However, when introduced into the complex environment at synapses, excess α-synuclein inhibited the activity-dependent recruitment of Hsc70 to synaptic vesicle clusters. Thus, the presence of excess α-synuclein sequestered Hsc70 and drastically reduced its availability at synapses (). We reasoned that if α-synuclein sequesters Hsc70 and prevents its proper localization to synapses, then the synaptic defects might be rescued by exogeneously increasing the levels of Hsc70 at synapses. Supporting this idea, acute introduction of excess α-synuclein along with substoichiometric amounts of recombinant Hsc70 completely rescued the synaptic phenotype, resulting in synapses with normal numbers of synaptic vesicles, cisternae, and clathrin-coated vesicles (Banks et al., 2020). Thus, replenishing Hsc70 to synapses may have restored clathrin uncoating, thus improving the efficiency of synaptic vesicle recycling and ultimately ameliorating the vesicle trafficking defects caused by excess α-synuclein (). Another possibility is that excess α-synuclein impaired synaptic vesicle recycling by some other undetermined mechanism that was reversed by Hsc70. Further research is required to determine the precise mechanism(s) by which Hsc70 rescues these synaptic defects. Regardless of the mechanism, our study suggests that Hsc70 and clathrin mediated endocytosis could represent important targets for the development of novel therapeutics to treat synaptic and cognitive deficits in PD and DLB (Banks et al., 2020).
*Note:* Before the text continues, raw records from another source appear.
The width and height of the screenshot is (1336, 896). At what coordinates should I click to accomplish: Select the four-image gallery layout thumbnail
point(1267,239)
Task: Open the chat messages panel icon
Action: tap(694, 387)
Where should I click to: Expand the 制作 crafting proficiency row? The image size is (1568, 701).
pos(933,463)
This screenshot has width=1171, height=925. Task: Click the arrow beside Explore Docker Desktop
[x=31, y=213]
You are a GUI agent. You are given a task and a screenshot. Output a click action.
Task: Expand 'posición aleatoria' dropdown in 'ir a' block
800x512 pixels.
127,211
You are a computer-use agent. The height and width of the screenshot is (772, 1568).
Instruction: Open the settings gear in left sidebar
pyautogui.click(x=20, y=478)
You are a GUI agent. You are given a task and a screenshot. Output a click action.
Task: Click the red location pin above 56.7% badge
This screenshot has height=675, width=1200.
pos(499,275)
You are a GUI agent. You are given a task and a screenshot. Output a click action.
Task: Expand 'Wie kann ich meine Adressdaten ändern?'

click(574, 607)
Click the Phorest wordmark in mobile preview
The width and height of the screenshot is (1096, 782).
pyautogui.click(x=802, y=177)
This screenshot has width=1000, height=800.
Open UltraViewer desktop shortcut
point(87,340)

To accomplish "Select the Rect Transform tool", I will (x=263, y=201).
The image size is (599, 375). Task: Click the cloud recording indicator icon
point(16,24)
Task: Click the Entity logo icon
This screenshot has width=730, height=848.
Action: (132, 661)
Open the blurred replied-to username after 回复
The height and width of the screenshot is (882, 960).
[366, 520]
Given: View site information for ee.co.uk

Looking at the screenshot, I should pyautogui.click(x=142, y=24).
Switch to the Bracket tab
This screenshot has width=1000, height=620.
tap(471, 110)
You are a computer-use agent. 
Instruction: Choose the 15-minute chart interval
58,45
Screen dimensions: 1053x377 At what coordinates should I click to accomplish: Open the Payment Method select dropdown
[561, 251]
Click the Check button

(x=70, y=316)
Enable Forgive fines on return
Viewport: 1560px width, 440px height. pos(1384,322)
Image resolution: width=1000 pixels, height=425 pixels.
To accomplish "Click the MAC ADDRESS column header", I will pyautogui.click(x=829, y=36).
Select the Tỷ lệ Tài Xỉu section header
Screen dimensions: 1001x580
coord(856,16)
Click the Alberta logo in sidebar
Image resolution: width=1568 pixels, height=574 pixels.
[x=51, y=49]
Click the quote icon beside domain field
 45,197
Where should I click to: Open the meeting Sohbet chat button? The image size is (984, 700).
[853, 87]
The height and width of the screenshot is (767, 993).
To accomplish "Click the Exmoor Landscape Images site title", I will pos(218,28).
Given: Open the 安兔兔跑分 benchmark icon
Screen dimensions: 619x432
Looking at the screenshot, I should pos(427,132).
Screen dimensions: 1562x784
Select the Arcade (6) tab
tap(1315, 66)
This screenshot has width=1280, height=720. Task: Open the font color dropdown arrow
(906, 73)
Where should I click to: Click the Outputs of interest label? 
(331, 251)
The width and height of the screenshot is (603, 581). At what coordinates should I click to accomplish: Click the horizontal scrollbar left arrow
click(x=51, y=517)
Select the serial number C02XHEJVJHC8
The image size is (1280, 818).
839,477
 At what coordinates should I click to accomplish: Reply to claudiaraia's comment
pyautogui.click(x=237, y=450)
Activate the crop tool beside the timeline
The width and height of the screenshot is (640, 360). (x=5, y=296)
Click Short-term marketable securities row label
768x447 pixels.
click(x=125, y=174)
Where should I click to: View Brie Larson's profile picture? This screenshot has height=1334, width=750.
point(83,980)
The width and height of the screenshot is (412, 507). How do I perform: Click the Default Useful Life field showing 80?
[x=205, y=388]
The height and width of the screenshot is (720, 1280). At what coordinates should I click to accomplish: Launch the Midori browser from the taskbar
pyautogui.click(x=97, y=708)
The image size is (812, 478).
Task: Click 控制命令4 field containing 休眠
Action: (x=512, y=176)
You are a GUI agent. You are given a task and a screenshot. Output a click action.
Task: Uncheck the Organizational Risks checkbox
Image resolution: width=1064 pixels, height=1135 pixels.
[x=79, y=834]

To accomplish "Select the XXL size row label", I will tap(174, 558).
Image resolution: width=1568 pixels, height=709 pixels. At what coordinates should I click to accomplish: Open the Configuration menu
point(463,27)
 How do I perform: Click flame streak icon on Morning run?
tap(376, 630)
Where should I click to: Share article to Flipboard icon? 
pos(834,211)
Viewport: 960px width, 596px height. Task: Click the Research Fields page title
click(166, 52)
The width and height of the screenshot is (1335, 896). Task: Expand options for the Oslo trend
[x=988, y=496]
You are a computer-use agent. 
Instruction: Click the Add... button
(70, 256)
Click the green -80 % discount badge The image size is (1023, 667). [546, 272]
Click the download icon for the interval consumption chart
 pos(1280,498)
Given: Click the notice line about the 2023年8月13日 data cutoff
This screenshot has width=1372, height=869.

Chaperones as broader ameliorators of synuclein pathology: Chaperone proteins are an intriguing therapeutic target for PD due to their role in regulating protein folding, function, and aggregation. Members of the Heat Shock Protein (Hsp) Family and associated co-chaperones are present in increased levels in PD patient brains, and Hsp40, Hsp90, Hsp70 and Hsc70 are all components of Lewy Bodies. Furthermore, in vitro research shows that Hsc70 and Hsp70 can prevent α-synuclein fibril formation or disaggregate fibrils, which may help clear α-synuclein aggregates (Chaari et al., 2016; Gao et al., 2015). While it remains unclear whether Hsc/p70 accumulation in Lewy bodies is associated with toxicity and disease pathogenesis or alternatively the cells’ protective response, this nonetheless could result in sequestration of Hsc70 away from other cellular compartments where its functions are required. In support of this idea, expression of human Hsp70 in a Drosophila melanogaster model of PD protected dopaminergic neurons from degeneration caused by α-synuclein overexpression without altering the α-synuclein inclusions (Auluck et al., 2002). In addition, introduction of aggregated α-synuclein incubated with Hsc70 into SHSY5Y cells was less cytotoxic than introduction of aggregated α-synuclein alone, with the largest rescue occurring in the presence of Hsc70 variants possessing an intact C-terminus (Chaari et al., 2016). Recently, Hsp110 overexpression was shown to increase levels of multiple chaperone proteins, including Hsc70, resulting in a reduction in α-synuclein aggregation in neuronal cell bodies and synapses, as well as a reduction in the pathological spread of aggregated α-synuclein throughout the brain, including the substantia nigra (Taguchi et al., 2019). Taken together, these findings implicate Hsc70 and increased chaperone function throughout neurons, including at synapses, as a viable strategy for improving outcomes in PD.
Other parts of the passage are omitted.